19e jour de grève à Radio France
Radio France entre ce lundi dans son 19e jour de grève, la plus longue de son histoire, et le conflit risque d'encore se durcir cette semaine car la direction doit présenter un plan de réductions d'effectifs.
Mercredi, Mathieu Gallet présentera son plan stratégique lors d'un Comité central d'entreprise (CCE) extraordinaire, avec plusieurs mesures d'économies qui visent à redresser les comptes plombés de Radio France (21,3 millions d'euros de deficit cette année). Parmi elles, un plan de 300 à 380 départs volontaires, en priorité pour les seniors, et 50 créations de postes dans des métiers qui jusqu'ici n'existaient pas à Radio France. Ces réductions d'effectifs sont déjà rejetées par les syndicats. Pout Ludovic Piedtenu, président de la Société des journalistes de Radio France, un tel plan serait "absurde" car il ne viserait pas les postes "non productifs et qui coûtent cher", et "coûterait à l'Etat une vingtaine de millions d'euros". La grève, jusqu'ici reconduite jusqu'à mardi matin, pourrait se poursuivre au moins jusqu'en fin de semaine, estiment plusieurs syndicalistes. "Avec le plan de départs, je ne vois pas comment éviter le durcissement", juge l'un d'entre eux.

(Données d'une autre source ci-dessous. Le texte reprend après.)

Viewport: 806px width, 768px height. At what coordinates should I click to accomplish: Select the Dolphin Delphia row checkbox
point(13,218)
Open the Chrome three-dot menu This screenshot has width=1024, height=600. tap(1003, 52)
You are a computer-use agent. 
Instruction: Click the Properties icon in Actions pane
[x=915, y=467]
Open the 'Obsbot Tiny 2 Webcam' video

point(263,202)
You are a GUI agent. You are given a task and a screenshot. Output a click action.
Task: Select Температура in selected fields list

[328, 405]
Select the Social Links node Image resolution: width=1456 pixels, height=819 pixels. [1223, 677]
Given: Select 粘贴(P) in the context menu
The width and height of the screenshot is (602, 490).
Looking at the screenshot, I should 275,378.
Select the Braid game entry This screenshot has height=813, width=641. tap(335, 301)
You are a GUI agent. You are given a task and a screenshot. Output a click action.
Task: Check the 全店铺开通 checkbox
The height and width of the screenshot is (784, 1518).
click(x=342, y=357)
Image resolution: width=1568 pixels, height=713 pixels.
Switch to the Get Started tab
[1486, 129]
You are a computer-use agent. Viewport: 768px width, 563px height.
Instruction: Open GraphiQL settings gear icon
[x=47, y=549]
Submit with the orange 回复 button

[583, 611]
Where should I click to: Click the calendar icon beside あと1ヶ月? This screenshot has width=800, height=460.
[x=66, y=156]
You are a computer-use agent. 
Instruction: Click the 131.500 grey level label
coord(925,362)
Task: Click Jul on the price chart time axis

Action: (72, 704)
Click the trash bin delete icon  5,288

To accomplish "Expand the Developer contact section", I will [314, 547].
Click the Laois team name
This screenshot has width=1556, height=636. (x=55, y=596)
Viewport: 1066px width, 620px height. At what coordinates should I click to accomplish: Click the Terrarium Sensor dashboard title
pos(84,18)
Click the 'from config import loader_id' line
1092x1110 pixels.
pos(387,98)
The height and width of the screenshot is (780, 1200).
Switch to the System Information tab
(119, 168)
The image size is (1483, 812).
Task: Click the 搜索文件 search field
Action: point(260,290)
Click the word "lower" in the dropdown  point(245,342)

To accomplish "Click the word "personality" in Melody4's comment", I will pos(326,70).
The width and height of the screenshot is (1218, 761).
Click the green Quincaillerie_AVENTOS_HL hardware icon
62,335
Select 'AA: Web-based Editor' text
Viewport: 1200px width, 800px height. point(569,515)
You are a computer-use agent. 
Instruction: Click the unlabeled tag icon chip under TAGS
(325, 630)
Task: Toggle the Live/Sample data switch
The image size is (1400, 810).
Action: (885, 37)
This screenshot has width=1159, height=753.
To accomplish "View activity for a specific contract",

Les syndicats réclament au gouvernement un médiateur, sans réponse pour l'instant. La Ministre de la Culture Fleur Pellerin a estimé vendredi que Mathieu Gallet avait "toutes les cartes en mains" pour débloquer le conflit. Mais ce dernier est largement discrédité depuis les révélations sur les dépenses de rénovation de son bureau et l'embauche d'un conseiller en image. Vendredi, une assemblée du personnel a voté contre lui une motion de défiance et réclamé sa démission. Et samedi, une séance de négociations organisée en urgence par la direction, a "capoté".
Cinq syndicats ont lancé une grève illimitée depuis le 19 mars au nom de revendications très spécifiques dont le maintien des deux orchestres, une demande désormais soutenue par le ministère. Suivie surtout par les techniciens, elle paralyse les antennes. Bande musicale en lieu et place des émissions sur France Inter, France Culture, France Bleu, France Musique, Fip et Mouv'. La motivation des grévistes reste avant tout la défense de l'emploi, ainsi que la crainte que Mathieu Gallet et ses conseillers, qui selon eux mettent en avant des critères de rentabilité, menacent la vocation de service public de Radio France. "On ne nous parle que de formats et non de contenus, de marques et non d'identité d'antennes, d'argent et non de richesses. [...] Mathieu Gallet gaspille l'argent public pour son image et son confort personnel plutôt que de s'investir pour l'image de Radio France. Le CSA a peut-être été séduit par sa "modernité", nous sommes atterrés par sa désinvolture".
La colère monte aussi dans les 44 stations locales de France Bleu qui refusent la mutualisation des programmes par souci d'économies, au risque d'une perte de l'identité locale des stations. Une "syndication" prônée par Mathieu Gallet.